Doug Yingst (born c. 1953) is an American ice hockey executive. He was the president and general manager of the Hershey Bears of the American Hockey League, a dual-position he held from the 1998–99 AHL season to the 2015–16 AHL season.

Yingst is a two-time winner of the James C. Hendy Memorial Award, which is awarded annually to the executive who has made the most outstanding contribution to the American Hockey League.

==Career==
Doug Yingst began his run in the Hershey Bears' organization as the sales and promotions director in 1982. From 1988 to 1991, he served as assistant general manager under the longtime Bears' coach and general manager Frank Mathers. From 1991 to 1996, he was the assistant general manager and director of hockey operations for the team. He was first named the Hershey Bears' general manager for the 1996–97 season, winning the Calder Cup in his first season. In 1998, he was also given the position of team president, positions he held for another 17 seasons. Under his management, the club won four championships tying an AHL record, jointly held by several other managers, including Frank Mathers.

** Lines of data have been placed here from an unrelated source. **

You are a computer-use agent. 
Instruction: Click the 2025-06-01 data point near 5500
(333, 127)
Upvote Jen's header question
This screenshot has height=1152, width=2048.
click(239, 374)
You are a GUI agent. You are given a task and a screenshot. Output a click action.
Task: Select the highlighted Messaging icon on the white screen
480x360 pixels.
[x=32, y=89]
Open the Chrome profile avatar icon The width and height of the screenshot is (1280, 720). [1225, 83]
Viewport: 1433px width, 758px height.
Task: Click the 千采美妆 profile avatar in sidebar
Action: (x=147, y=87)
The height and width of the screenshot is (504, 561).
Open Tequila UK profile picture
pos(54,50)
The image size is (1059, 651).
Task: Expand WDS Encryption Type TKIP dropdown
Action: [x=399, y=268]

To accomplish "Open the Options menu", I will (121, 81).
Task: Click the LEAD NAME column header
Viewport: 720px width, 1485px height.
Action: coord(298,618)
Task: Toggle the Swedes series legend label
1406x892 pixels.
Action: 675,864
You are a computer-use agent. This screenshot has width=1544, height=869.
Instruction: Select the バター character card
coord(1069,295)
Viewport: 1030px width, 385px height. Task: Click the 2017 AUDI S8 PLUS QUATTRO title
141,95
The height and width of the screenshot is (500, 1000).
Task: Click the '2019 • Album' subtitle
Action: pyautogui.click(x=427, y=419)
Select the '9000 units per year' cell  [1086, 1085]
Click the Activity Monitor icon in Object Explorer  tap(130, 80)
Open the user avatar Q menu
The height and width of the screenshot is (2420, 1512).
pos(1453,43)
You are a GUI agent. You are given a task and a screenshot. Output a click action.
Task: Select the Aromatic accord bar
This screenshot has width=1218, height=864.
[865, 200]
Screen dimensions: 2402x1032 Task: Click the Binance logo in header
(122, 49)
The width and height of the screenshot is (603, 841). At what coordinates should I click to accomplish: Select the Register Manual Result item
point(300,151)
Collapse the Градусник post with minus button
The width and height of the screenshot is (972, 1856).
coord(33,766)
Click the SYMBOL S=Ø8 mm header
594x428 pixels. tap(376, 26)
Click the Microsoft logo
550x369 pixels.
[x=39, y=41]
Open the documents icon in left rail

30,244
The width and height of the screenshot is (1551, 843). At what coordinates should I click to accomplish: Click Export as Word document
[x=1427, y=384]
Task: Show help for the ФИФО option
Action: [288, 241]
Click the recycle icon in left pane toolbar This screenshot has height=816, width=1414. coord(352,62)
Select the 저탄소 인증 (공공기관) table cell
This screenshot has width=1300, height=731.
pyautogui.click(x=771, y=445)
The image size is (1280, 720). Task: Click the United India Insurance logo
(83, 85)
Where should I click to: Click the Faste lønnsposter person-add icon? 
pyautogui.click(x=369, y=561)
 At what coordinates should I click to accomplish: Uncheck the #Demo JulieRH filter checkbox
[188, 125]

During his tenure, the Bears recorded the best five-year run in AHL history, winning three titles and advancing to a fourth Final between 2005–06 and 2009–10. The Bears posted an AHL record 60 wins in 2009–10.

For his efforts, Yingst was presented with the Thomas Ebright Memorial Award, given for outstanding service to the AHL, in 2008. Yingst also claimed the James C. Hendy Memorial Award in 2000 and 2006, presented to the outstanding executive of the year in the league. He is only one of four men in league history to win the award twice. In 2010–11, he was named the chairman of the AHL's Executive Committee, and has served previously as chairman of the AHL’s Competition and Marketing Committees. While serving as the Bears' promotions director, he won the Ken McKenzie Award in 1988, given annually by the AHL to the person judged to have done the most to promote his team. In 2017, he was inducted into the AHL Hall of Fame.

His son Matthew is head coach of women's ice hockey at Lebanon Valley College going into the 2023-2024 season, having held this position since the 2016-2017 season.